What did you take to the war?
Candy.
What?
A whole suitcase of candy. In the village I was sent to after training school, they gave me some relocation money. So there was money, and I spent it all on chocolate candy, a whole suitcaseful. I knew I wouldn’t need money at the front. And on top of the candy I put my class picture, with all the girls. I came to the recruiting office. The commissar asks: “Where do you want to be sent?” I say: “And where are you sending my friend?” She and I came together to the Leningrad region; she worked in a village ten miles away. He laughs: “She asked the same question.” He took my suitcase, to carry it to the truck that was to take us to the station. “What have you got that’s so heavy?” “Candy.
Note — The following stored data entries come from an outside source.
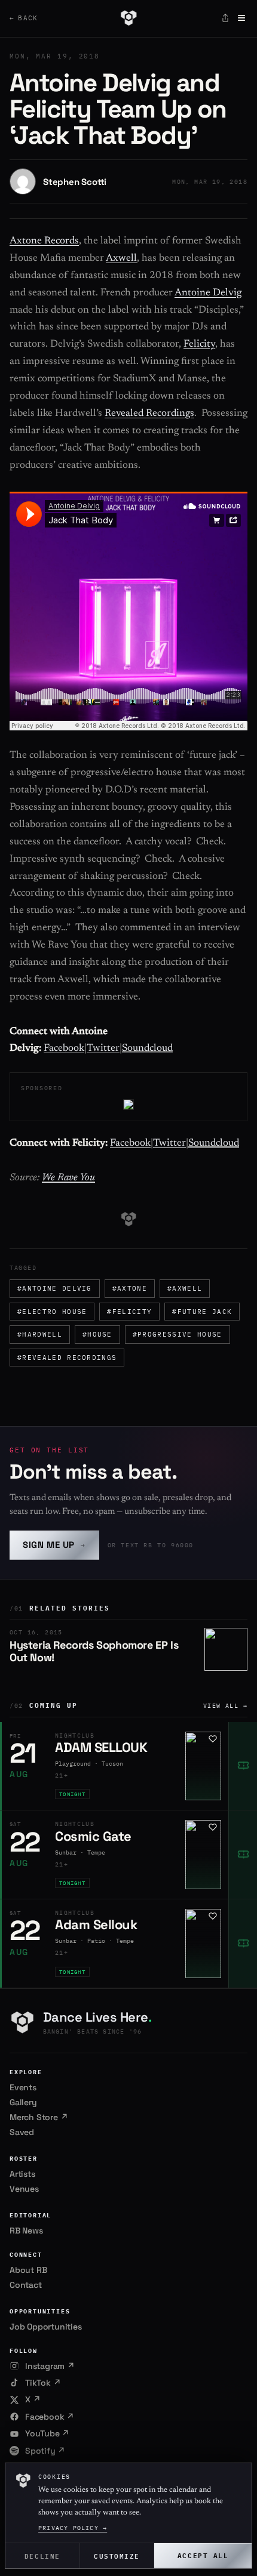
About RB (28, 2270)
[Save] (213, 1739)
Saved (22, 2132)
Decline (42, 2555)
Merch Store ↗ (39, 2117)
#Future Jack (202, 1311)
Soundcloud (147, 1049)
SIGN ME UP (54, 1544)
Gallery (23, 2102)
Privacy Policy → (72, 2528)
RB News (26, 2230)
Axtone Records (44, 241)
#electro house (52, 1311)
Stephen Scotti (74, 181)
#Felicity (129, 1311)
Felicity (199, 345)
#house (97, 1334)
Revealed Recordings (149, 414)
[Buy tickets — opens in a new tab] (242, 1766)
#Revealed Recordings (67, 1357)
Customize (117, 2555)
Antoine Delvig (208, 293)
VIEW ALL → (225, 1706)
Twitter (103, 1049)
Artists (22, 2173)
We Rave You (68, 1178)
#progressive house (177, 1334)
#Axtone (129, 1288)
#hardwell (39, 1334)
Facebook (64, 1049)
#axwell (184, 1288)
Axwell (121, 259)
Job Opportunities (46, 2326)
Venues (24, 2188)
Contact (26, 2284)
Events (23, 2087)
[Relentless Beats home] (128, 18)
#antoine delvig (54, 1288)
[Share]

A whole suitcaseful.” He said nothing. Stopped smiling. I saw he was embarrassed, even somehow ashamed. He was no longer a young man…He knew where I was going…
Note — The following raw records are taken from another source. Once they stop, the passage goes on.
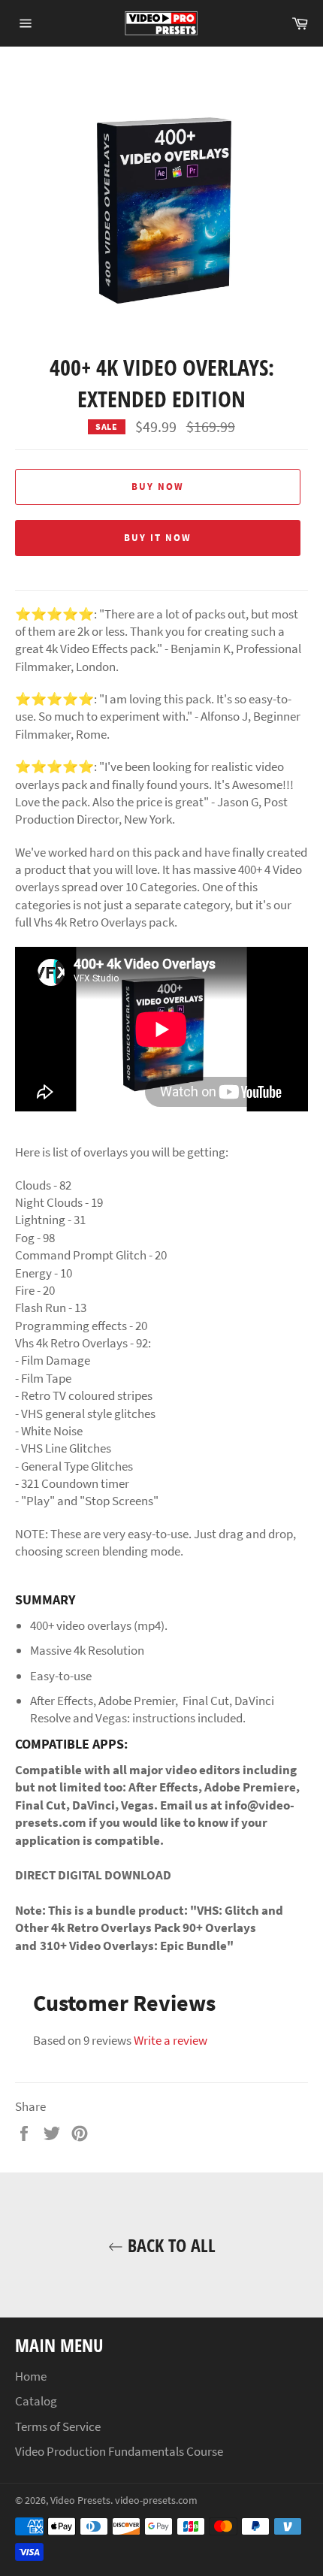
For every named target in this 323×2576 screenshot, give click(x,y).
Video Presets (80, 2500)
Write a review (170, 2040)
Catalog (36, 2401)
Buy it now (158, 537)
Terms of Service (58, 2426)
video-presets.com (156, 2500)
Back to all (169, 2245)
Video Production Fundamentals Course (119, 2451)
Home (31, 2376)
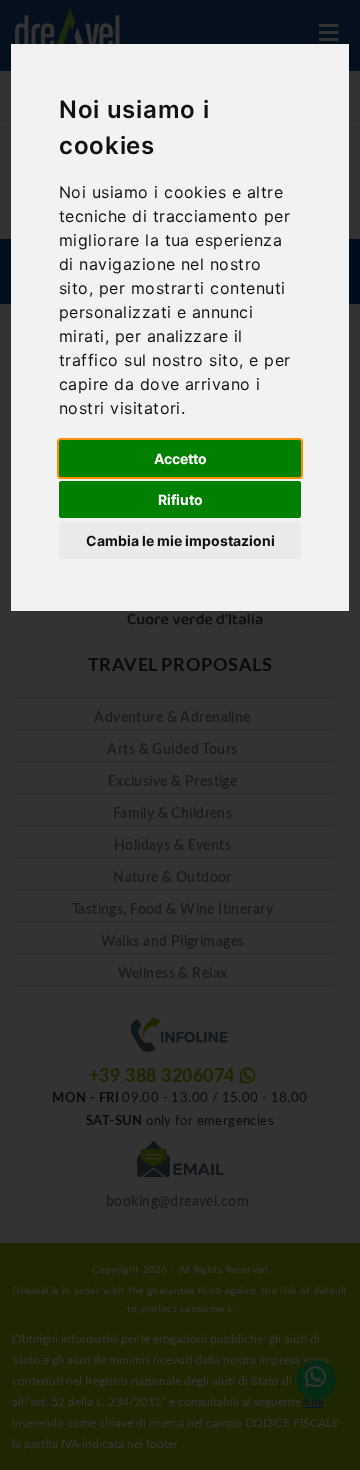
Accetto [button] (180, 458)
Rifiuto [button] (180, 499)
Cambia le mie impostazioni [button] (180, 540)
Tamara Illarionovna Davidovich
SERGEANT, DRIVER
My fate was decided at once…
An announcement hung in the recruiting office: “Drivers needed.” So I took a driving course. Six months long…They didn’t pay any attention to the fact that I was a teacher (I had studied to be a teacher before the war). Who needs teachers in wartime?
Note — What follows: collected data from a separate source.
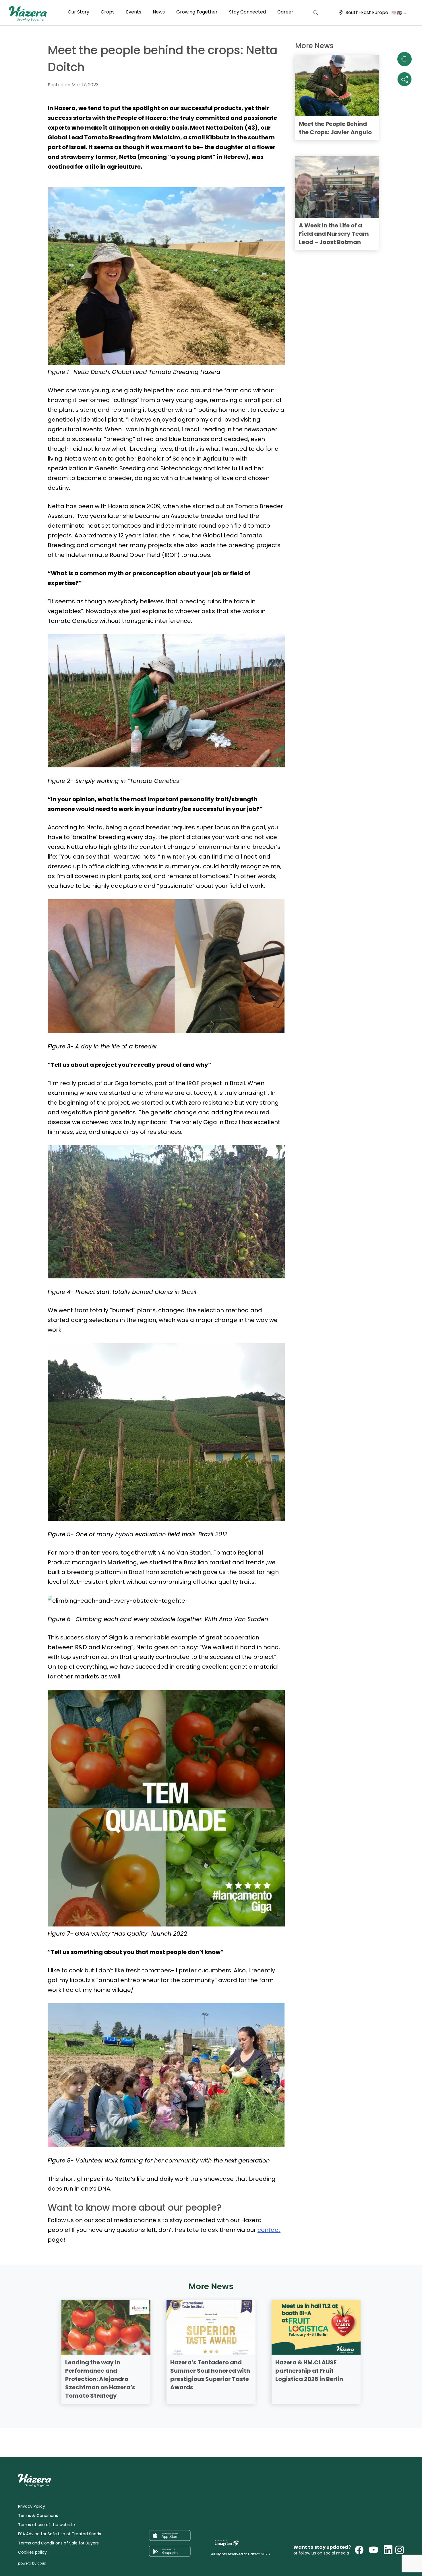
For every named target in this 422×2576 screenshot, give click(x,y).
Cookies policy (32, 2552)
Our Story (78, 12)
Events (133, 12)
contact (269, 2230)
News (159, 12)
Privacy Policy (31, 2506)
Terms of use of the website (46, 2525)
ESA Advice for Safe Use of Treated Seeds (59, 2534)
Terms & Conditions (38, 2515)
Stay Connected (247, 12)
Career (285, 12)
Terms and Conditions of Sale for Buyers (58, 2543)
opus (41, 2563)
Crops (108, 12)
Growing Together (197, 12)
It’s soldiers that are needed. There were many of us girls, a whole auto battalion.
Once during a drill…For some reason I can’t remember it without tears…It was in spring. We finished shooting and were going back. I picked some violets. A little bouquet. I picked it and tied it to my bayonet. And went on like that.
We returned to the camp. The commander had us all line up and asked me to step forward. I did…I forgot that I had violets tied to my rifle. He began to scold me: “A soldier should be a soldier, not a flower picker…” He found it incomprehensible that I could think about flowers in such circumstances. A man was unable to understand it…But I didn’t throw those violets away. I took them off and put them in my pocket. I got three extra turns of duty for them…
Another time I was standing at my post. At two o’clock in the morning they came to relieve me, but I refused. I sent my replacement to sleep: “You’ll stand during the day, and I’ll stand now.” I would accept to stand there all night till dawn, just to hear the birds sing. Only at night was there something reminiscent of the former life. Peaceful.
When we were leaving for the front, we walked down the street, and people stood all along it: women, old people, children. And they were all crying: “Girls are going to the front.” We were a whole battalion of girls.